→ WHAT NEEDS TO BE DONE
What is needed here is a faithful repeat of every entry, with no character changed.
+++++
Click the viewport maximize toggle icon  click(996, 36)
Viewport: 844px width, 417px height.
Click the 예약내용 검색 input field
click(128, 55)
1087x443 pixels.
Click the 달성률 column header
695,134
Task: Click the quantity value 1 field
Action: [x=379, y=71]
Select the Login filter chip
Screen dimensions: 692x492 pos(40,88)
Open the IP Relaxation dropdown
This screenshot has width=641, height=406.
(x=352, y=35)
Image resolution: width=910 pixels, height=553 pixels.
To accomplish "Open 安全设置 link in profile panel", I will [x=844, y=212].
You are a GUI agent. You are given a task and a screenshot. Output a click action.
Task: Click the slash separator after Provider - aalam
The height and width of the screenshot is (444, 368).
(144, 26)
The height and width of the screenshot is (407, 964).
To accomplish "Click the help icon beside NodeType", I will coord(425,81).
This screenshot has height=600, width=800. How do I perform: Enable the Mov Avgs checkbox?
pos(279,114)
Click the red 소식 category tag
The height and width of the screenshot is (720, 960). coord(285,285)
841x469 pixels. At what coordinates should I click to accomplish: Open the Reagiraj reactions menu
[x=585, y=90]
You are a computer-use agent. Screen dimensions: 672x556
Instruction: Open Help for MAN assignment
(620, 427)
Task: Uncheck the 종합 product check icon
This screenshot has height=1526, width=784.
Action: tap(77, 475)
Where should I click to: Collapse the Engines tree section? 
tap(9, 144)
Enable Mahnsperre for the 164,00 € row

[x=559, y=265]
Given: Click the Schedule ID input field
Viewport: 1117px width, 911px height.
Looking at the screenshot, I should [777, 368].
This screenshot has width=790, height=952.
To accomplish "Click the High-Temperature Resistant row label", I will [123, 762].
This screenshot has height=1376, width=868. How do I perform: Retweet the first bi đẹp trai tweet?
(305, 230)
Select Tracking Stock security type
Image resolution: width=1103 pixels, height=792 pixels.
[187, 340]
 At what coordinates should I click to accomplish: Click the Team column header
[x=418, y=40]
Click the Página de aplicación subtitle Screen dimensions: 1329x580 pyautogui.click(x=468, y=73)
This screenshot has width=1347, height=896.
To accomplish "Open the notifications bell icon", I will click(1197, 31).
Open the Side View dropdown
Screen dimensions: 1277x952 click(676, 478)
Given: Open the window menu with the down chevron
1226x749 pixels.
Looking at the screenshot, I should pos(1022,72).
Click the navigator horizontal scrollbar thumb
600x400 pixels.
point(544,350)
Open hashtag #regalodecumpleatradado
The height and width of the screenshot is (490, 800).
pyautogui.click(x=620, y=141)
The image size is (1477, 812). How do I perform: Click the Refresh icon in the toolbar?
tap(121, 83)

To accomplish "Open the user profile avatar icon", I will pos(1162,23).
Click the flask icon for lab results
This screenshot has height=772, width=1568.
+++++
→ SOLUTION TO THIS EXERCISE
Click the viewport maximize toggle icon  click(996, 36)
Viewport: 844px width, 417px height.
Click the 예약내용 검색 input field
click(128, 55)
1087x443 pixels.
Click the 달성률 column header
695,134
Task: Click the quantity value 1 field
Action: [x=379, y=71]
Select the Login filter chip
Screen dimensions: 692x492 pos(40,88)
Open the IP Relaxation dropdown
This screenshot has width=641, height=406.
(x=352, y=35)
Image resolution: width=910 pixels, height=553 pixels.
To accomplish "Open 安全设置 link in profile panel", I will [x=844, y=212].
You are a GUI agent. You are given a task and a screenshot. Output a click action.
Task: Click the slash separator after Provider - aalam
The height and width of the screenshot is (444, 368).
(144, 26)
The height and width of the screenshot is (407, 964).
To accomplish "Click the help icon beside NodeType", I will coord(425,81).
This screenshot has height=600, width=800. How do I perform: Enable the Mov Avgs checkbox?
pos(279,114)
Click the red 소식 category tag
The height and width of the screenshot is (720, 960). coord(285,285)
841x469 pixels. At what coordinates should I click to accomplish: Open the Reagiraj reactions menu
[x=585, y=90]
You are a computer-use agent. Screen dimensions: 672x556
Instruction: Open Help for MAN assignment
(620, 427)
Task: Uncheck the 종합 product check icon
This screenshot has height=1526, width=784.
Action: tap(77, 475)
Where should I click to: Collapse the Engines tree section? 
tap(9, 144)
Enable Mahnsperre for the 164,00 € row

[x=559, y=265]
Given: Click the Schedule ID input field
Viewport: 1117px width, 911px height.
Looking at the screenshot, I should [777, 368].
This screenshot has width=790, height=952.
To accomplish "Click the High-Temperature Resistant row label", I will [123, 762].
This screenshot has height=1376, width=868. How do I perform: Retweet the first bi đẹp trai tweet?
(305, 230)
Select Tracking Stock security type
Image resolution: width=1103 pixels, height=792 pixels.
[187, 340]
 At what coordinates should I click to accomplish: Click the Team column header
[x=418, y=40]
Click the Página de aplicación subtitle Screen dimensions: 1329x580 pyautogui.click(x=468, y=73)
This screenshot has width=1347, height=896.
To accomplish "Open the notifications bell icon", I will click(1197, 31).
Open the Side View dropdown
Screen dimensions: 1277x952 click(676, 478)
Given: Open the window menu with the down chevron
1226x749 pixels.
Looking at the screenshot, I should pos(1022,72).
Click the navigator horizontal scrollbar thumb
600x400 pixels.
point(544,350)
Open hashtag #regalodecumpleatradado
The height and width of the screenshot is (490, 800).
pyautogui.click(x=620, y=141)
The image size is (1477, 812). How do I perform: Click the Refresh icon in the toolbar?
tap(121, 83)

To accomplish "Open the user profile avatar icon", I will pos(1162,23).
Click the flask icon for lab results
This screenshot has height=772, width=1568.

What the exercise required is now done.